1. Conflicts with other parts of Bible -- God is working up to the present time
2. Terms obviously require interpretation. The Sun isn't created until the 4th day.
3. Comes up with an interpretation which squares very nicely with some
versions of evolution.
The problem of evil.
Folks will say that this God we've described certainly (His non-existence can be proven) or at least probably (there is good evidence against His existence) does not exist, since His existence is inconsistent with the fact of evil.
-- If God is perfectly good He'd want to get rid of evil. If He's all-powerful He'd be able to. And yet there's evil.
-- If God is the absolute source of everything, then He must be the source of evil. But we said He's perfectly good, so He can't be the source of evil. Therefore there cannot be a God such as we've described.

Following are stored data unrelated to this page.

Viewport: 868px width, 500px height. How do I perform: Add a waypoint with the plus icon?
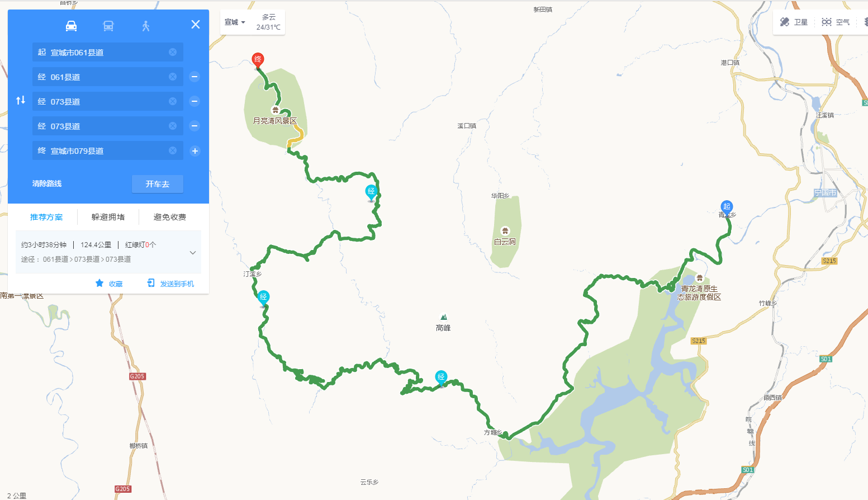coord(195,150)
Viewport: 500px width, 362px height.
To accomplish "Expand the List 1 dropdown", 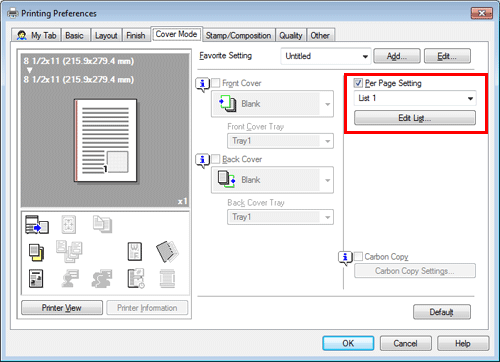I will coord(415,98).
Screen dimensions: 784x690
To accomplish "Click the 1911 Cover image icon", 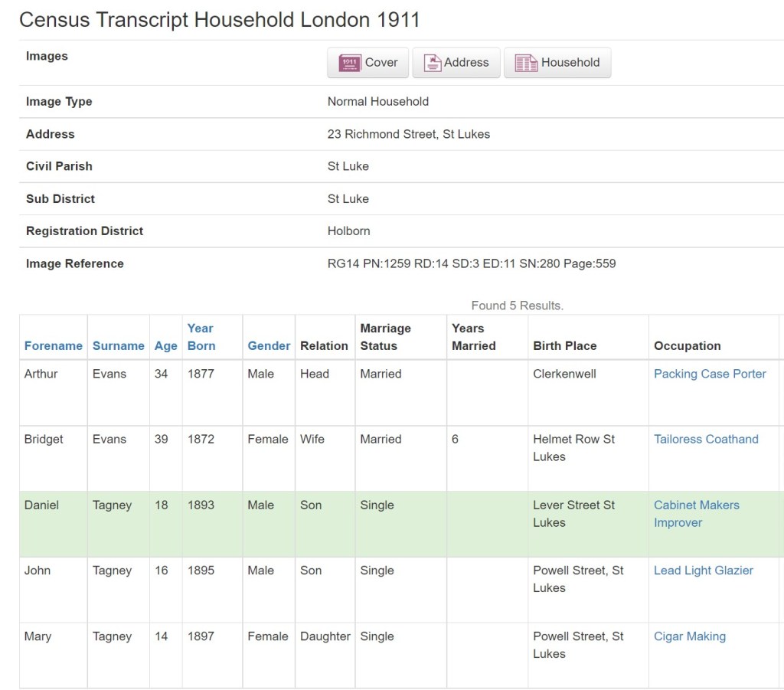I will (x=349, y=63).
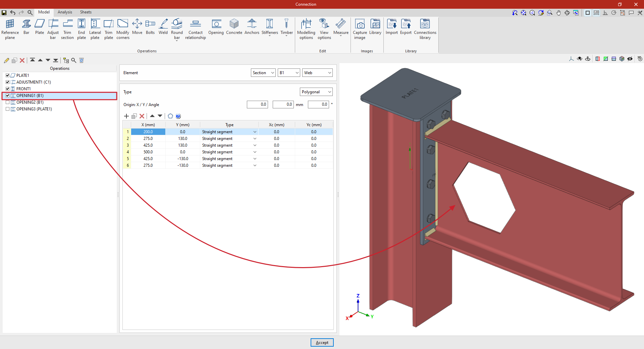Enable the OPENING2 (B1) checkbox
644x349 pixels.
click(x=8, y=102)
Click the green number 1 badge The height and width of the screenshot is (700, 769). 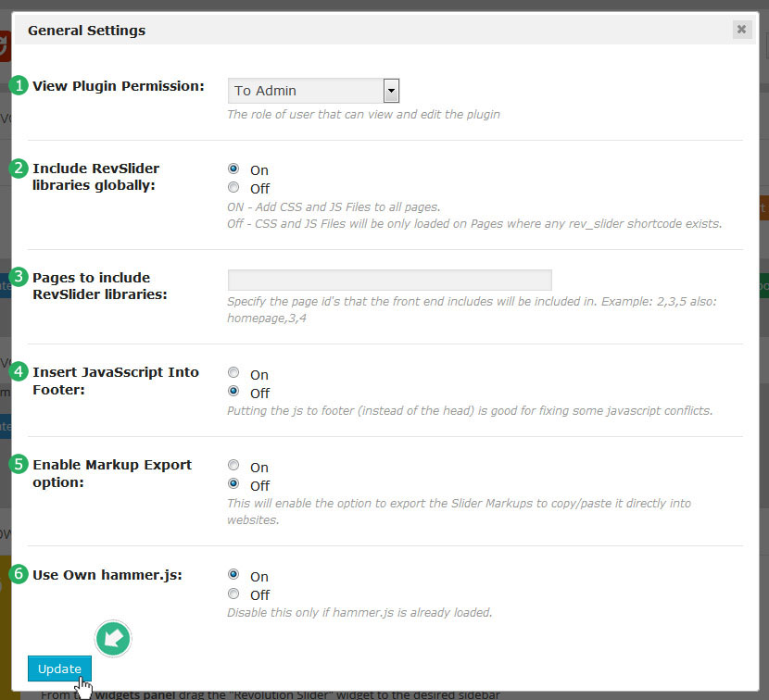[x=19, y=86]
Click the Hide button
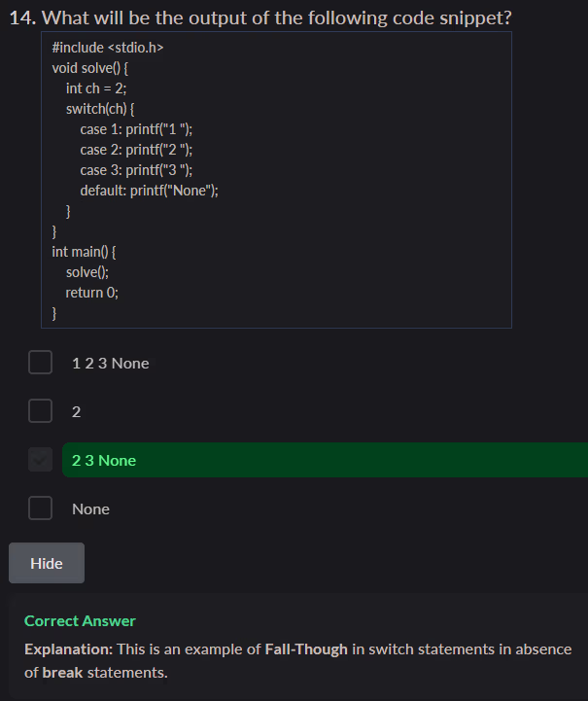The height and width of the screenshot is (701, 588). pyautogui.click(x=47, y=563)
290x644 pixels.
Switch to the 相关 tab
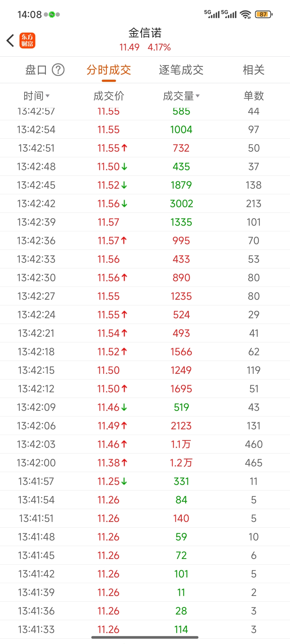coord(254,70)
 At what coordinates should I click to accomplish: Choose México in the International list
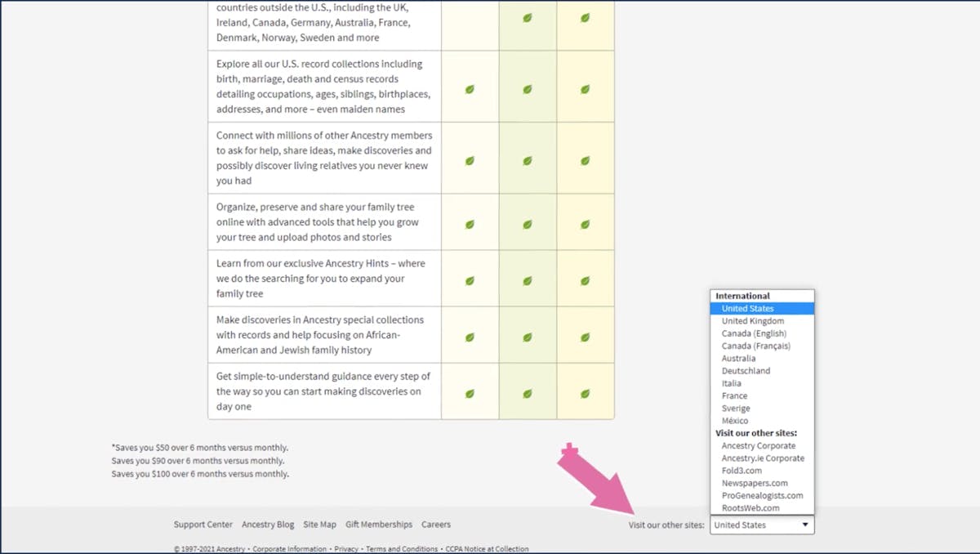[x=734, y=421]
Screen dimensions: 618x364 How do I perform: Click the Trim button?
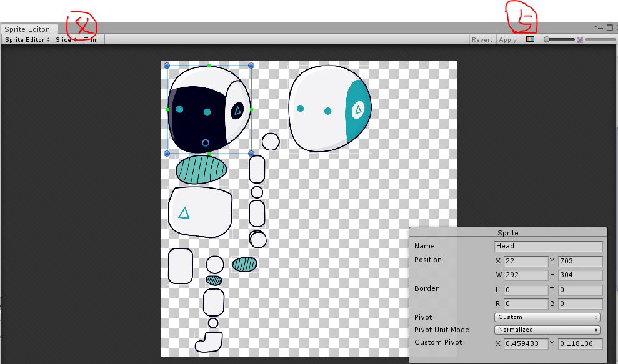(91, 39)
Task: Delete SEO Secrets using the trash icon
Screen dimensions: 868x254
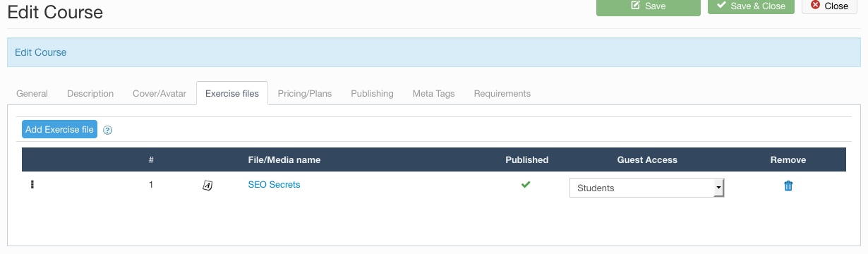Action: 788,186
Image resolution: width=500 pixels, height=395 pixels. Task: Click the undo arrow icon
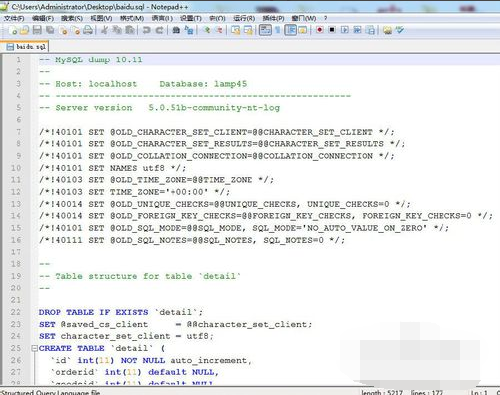[146, 30]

St. Augustine of Hippo 354-430
(First to offer a well-developed synthesis. Laid the foundation for much of western thought. Addressed fundamental issues...among them this problem of evil. First task is to trace through this problem. A lot of important issues will be raised in the process.)
--Moral evil (wrong choices and the bad consequences of those wrong
choices) vs. Natural evil (pain, suffering, harm in general NOT the result
of wrong choices) -- (Manicheans run them together)
I. Manicheanism: Augustine believed it for a long time, eventually rejects it and becomes a major opponent. It's a perennial ideology which never quite dies out. We've seen versions of it in our own day. Malignant.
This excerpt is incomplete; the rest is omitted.